In occasione della mostra “Dall’ukiyo-e all’illustrazione contemporanea: la grande grafica giapponese”:

Conferenze e incontri convegno “Tra arte e letteratura, tra Italia e Giappone”, 2-5 febbraio 2010, sale dell’Accademia Albertina di Torino, via Accademia Albertina 6


Martedì 2 febbraio, ore 11:00

L’arte orientale a Torino
Interviene: Franco Ricca (direttore del MAO)

Martedì 2 febbraio, ore 15:00
Manga: fumetto e società contemporanea
Interviene: Massimo Melotti (critico d’arte e sociologo)

Mercoledì 3 febbraio, ore 11:00
Calligrafia tra Cina e Giappone: evoluzione grafica della scrittura

Interviene: Kazuko Hiraoka (calligrafa)

Mercoledì 3 febbraio, ore 14:30
Kitsukiba: “dietro le quinte” del progetto della graphic novel italo-giapponese della Pavesio Productions

Intervengono: Fulvio Gatti (editor), Vittorio Pavesio (direttore della Pavesio Productions), Massimo Soumaré (scrittore e traduttore)

Mercoledì 3 febbraio, ore 16:00
Japan in Five Ancient Chinese Chronicles-alle origini del Sol Levante: le più antiche cronache sul Giappone
Intervengono: Massimo Soumaré (autore), Davide Mana (traduttore)

Mercoledì 3 febbraio, ore 17:30

Character & Design: dentro l’industria audiovisiva giapponese
Intervengono: Luca Della Casa (curatore della sezione asiatica del Future Film Festival di Bologna), Stefano Gariglio (critico cinematografico specializzato sull’animazione giapponese e curatore della mostra Manga Impact) e Fabrizio Modina (collezionista e curatore della mostra Manga Impact)

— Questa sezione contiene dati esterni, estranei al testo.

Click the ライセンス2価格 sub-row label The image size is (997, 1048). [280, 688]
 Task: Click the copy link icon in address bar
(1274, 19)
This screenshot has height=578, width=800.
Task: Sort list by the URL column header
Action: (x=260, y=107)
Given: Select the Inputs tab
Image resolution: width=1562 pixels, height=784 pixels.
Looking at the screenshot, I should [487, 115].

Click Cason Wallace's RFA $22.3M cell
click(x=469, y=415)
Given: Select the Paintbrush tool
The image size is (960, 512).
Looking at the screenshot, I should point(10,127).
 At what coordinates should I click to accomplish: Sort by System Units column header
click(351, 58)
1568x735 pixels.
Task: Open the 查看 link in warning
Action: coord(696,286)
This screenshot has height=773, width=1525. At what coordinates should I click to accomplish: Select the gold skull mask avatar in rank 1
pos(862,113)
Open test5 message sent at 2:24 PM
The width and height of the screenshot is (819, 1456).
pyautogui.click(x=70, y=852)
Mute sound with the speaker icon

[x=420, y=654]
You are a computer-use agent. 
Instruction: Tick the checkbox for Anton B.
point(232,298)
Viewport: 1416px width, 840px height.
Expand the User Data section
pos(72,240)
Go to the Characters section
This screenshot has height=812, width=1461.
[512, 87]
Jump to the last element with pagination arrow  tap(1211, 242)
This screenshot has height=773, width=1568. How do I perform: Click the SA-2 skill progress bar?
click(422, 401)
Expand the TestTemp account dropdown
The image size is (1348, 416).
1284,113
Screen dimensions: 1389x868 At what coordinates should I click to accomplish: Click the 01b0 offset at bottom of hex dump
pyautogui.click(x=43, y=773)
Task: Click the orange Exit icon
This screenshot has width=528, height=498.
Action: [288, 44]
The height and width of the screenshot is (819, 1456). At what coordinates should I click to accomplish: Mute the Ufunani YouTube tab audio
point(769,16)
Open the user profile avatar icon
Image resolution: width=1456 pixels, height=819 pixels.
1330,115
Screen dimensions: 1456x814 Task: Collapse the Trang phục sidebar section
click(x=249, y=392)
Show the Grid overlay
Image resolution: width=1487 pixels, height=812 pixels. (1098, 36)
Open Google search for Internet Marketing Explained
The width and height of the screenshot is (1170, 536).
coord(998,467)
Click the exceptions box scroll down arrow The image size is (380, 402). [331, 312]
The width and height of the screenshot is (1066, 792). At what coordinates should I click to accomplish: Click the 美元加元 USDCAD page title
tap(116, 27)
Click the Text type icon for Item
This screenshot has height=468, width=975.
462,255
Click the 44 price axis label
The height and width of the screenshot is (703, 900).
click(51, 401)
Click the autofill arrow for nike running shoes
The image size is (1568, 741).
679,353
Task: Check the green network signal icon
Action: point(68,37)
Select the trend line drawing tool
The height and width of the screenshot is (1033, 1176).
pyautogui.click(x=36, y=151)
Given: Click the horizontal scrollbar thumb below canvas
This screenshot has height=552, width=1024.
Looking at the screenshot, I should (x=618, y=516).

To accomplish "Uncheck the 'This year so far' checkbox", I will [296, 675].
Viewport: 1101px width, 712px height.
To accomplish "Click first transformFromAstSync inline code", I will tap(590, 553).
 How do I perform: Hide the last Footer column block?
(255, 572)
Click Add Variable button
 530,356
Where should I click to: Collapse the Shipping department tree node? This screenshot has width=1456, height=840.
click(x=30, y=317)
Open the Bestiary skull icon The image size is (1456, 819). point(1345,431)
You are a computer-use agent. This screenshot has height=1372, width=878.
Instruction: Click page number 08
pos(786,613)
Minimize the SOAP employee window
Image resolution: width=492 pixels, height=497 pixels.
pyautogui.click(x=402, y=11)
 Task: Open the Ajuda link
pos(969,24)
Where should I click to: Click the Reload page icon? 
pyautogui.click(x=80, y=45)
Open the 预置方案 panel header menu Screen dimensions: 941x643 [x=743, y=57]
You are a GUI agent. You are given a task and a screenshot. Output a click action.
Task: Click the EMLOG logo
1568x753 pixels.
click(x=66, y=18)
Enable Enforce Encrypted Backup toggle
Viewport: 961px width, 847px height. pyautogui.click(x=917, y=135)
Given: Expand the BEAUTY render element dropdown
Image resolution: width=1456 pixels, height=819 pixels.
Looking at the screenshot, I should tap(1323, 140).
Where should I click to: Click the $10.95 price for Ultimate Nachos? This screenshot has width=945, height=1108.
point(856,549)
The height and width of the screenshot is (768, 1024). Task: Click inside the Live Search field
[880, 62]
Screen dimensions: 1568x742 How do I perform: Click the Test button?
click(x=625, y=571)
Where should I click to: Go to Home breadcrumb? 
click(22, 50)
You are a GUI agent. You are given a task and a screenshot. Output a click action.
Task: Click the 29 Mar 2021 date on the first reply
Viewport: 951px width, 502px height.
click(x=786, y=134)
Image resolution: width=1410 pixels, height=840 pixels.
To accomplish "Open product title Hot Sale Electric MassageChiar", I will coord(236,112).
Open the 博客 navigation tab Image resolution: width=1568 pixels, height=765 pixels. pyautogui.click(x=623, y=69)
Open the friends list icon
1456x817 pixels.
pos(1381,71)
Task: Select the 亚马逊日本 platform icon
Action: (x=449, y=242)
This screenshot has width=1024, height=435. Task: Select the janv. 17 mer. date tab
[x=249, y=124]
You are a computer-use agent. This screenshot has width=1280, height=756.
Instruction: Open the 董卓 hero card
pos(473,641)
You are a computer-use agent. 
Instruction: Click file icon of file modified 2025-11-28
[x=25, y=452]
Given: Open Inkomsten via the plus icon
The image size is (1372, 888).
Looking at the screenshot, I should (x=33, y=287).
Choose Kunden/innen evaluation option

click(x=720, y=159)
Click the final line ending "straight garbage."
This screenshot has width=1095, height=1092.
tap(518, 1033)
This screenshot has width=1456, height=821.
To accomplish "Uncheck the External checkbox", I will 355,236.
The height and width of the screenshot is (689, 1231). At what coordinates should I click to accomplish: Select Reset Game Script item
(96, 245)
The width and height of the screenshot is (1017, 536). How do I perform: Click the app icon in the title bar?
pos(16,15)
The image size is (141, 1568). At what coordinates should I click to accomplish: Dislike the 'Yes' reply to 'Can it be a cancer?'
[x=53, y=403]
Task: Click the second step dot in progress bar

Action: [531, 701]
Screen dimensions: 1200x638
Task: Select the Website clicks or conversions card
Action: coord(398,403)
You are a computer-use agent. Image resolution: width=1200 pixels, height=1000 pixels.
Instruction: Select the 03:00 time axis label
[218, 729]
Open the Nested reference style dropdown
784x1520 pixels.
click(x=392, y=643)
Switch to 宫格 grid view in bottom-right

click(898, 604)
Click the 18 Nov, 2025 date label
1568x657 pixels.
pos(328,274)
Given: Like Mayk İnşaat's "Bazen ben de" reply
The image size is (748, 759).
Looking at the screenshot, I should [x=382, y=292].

Giovedì 4 febbraio, ore 10:30

Volpi magiche e spiriti inquieti nell’età di internet: influenza della narrativa fantastica classica e del folklore tradizionale giapponesi sui mezzi di comunicazione di massa contemporanei

Interviene: Massimo Soumaré (scrittore e traduttore)
Giovedì 4 febbraio, ore 12:00

Letteratura contemporanea giapponese: presentazione dell’antologia Foglie multicolori – Racconti dal Sol Levante e del progetto ALIA6 della casa editrice CS_libri di Torino

Intervengono: Reiko Hikawa (scrittrice), Fabio Lastrucci (scultore, illustratore e scrittore), Federico Madaro (traduttore), Davide Mana (scrittore e traduttore), Massimo Soumaré (scrittore e traduttore), Silvia Treves (scrittrice e direttrice editoriale della CS_libri)
Giovedì 4 febbraio, ore 14:30
Parole immaginate: piccolo viaggio intorno a segni e narrazioni
Interviene: Fabio Lastrucci (scultore, illustratore e scrittore)

Giovedì 4 febbraio, ore 15:45
L’arte di Akemi Takada: dimostrazione di disegno

Interviene: Akemi Takada (illustratrice)

Giovedì 4 febbraio, ore 17:45

Amici immaginari-L’Occidente nel fantasy giapponese e il Giappone nel fantasy occidentale: streghe e miko, cavalieri e samurai

Intervengono: Davide Mana (scrittore e traduttore), Reiko Hikawa (scrittrice)
Venerdì 5 febbraio, ore 10:00
Matatabi: viaggio immaginario a Edo
Interviene: Giorgio Arduini (criminologo)

Venerdì 5 febbraio, ore 11:30
Attori Kabuki e loro ritratti
Interviene: Akane Fujisawa (esperta di teatro tradizionale e cultura giapponese premoderna)

5 febbraio, ore 14:00

L’arte di Minae Takada: dimostrazione di incisione su rame

Interviene: Minae Takada (illustratrice)

Venerdì 5 febbraio, ore 16:00

L’ukiyo-e e la moda di Edo: l’ukiyo-e come mass media

Interviene: Murasaki Fujisawa (esperta di arte giapponese e di cultura del Periodo Edo)

Venerdì 5 febbraio, ore 17:45

Il bacio della Donna Serpente: percorsi iconologici nel Femminile allarmante tra Oriente e Occidentedagli stereotipi alla fascinazione esotica

Intervengono: Franco Pezzini (saggista e critico), Massimo Scorsone (filologo)

* Potrebbero esserci dei cambiamenti d’orario, nel qual caso saranno prontamente segnalati nella presente pagina.